C’est que Sa Majesté et JLG sont beaucoup plus que des people: ce sont des mythes, des légendes vivantes, des icônes à qui tout un peuple hétéroclite - bien au-delà des simples sujets de sa Majesté ou des cinéphiles - voue un véritable culte.
Elisabeth II comme Godard ont ainsi été écoutés religieusement – c’est-à-dire que ce qu’ils disaient n’avait dans le fond aucune importance, et qu’une messe en latin aurait eu le même effet. D’ailleurs, ni l’un ni l’autre n’a réellement marqué par le fonds de son discours. Emouvants certes, empathiques et rassembleurs, les mots de la Reine appartiennent au vocabulaire officiel convenu: «autodiscipline», «camaraderie», «victoire». Quant à l’aimable babil décousu de Godard, préférant téter son cigare plutôt que de terminer ses phrases ou rendre son élocution intelligible, il a surtout donné l’envie de se précipiter sur les dernières interviews de Michel Serres.
Mais les véritables preuves qu’ils sont de mèche se nichent dans les détails: il a suffi que l’un et l’autre cite qui une chanteuse, qui un philosophe, pour que l’on se précipite sur la chanson «We'll meet again» de Vera Lynn, à laquelle Elisabeth II a fait allusion, et l’ouvrage Recherches sur la nature et les fonctions du langage de Brice Parain, cité par Godard comme l’ayant poussé à arrêter de parler durant un an à l’adolescence. Or, l’ouvrage de Parain est paru en 1943 chez Gallimard. Et la comédie musicale We'll Meet Again, dans laquelle Vera Lynn avait le premier rôle, a été lancée en… 1943!

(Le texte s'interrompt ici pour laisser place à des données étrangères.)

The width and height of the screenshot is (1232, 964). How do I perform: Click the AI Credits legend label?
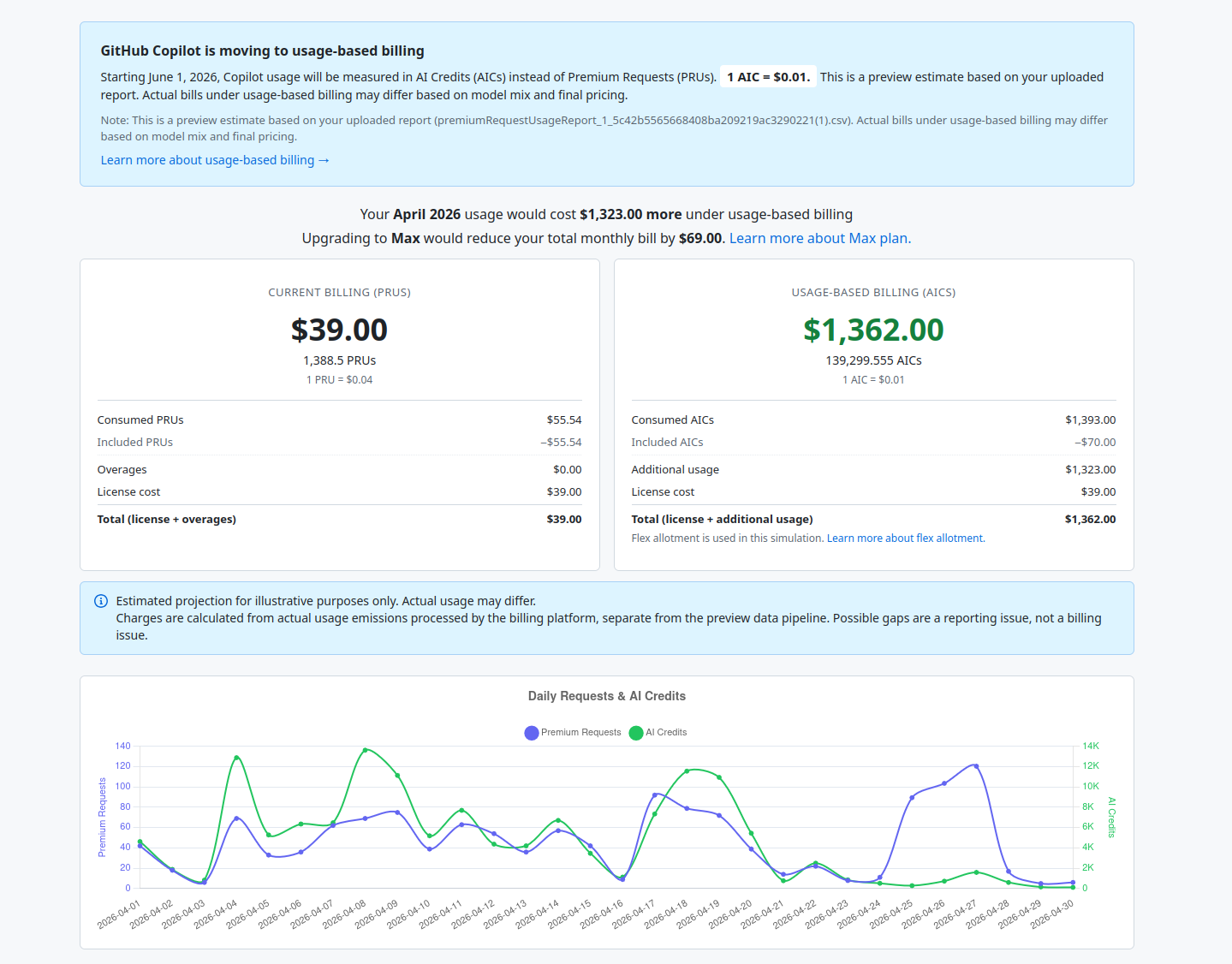point(666,733)

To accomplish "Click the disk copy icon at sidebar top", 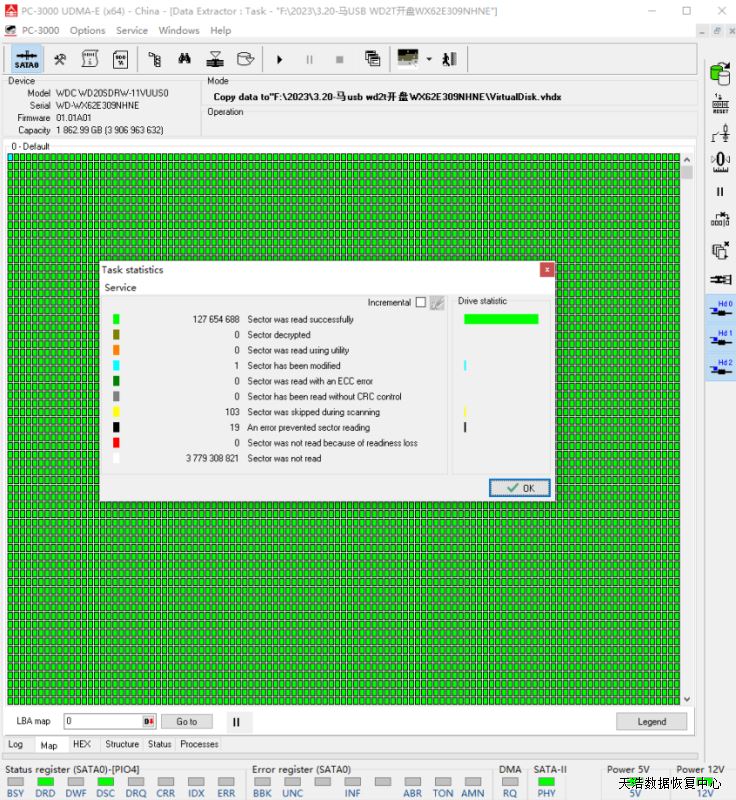I will point(720,73).
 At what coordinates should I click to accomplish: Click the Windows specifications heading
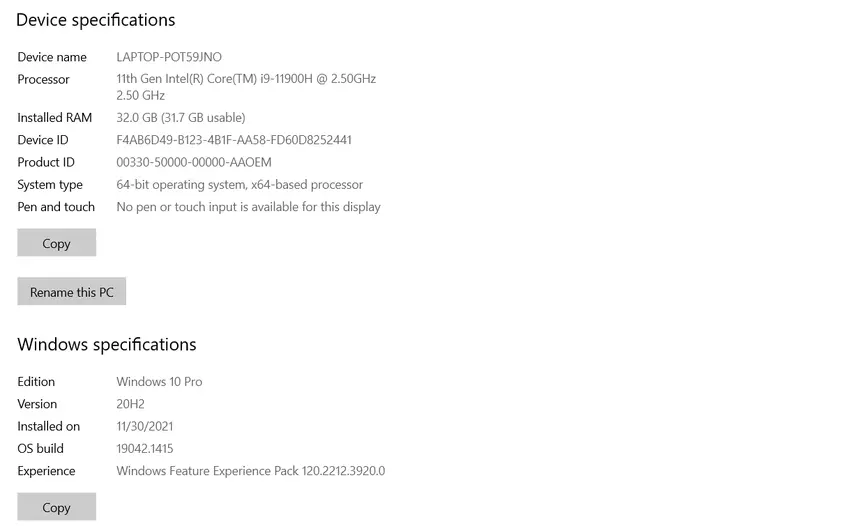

Cerise sur le gâteau: si la Reine portait une robe – et sa broche – verte, le pull en V qui tenait chaud à Jean-Luc Godard était d’un égal, et surprenant, vert. Vous pensez couleur de l’espoir et de la chance? Que nenni: c’est clair, tout comme les Martiens, ces petits hommes verts qui intriguent les terriens depuis la nuit des temps, Godard et la Reine d’Angleterre ont tenu à nous rappeler l’insigne honneur qu’ils nous ont fait cette semaine en descendant se mêler à nous. Joyeuses Pâques!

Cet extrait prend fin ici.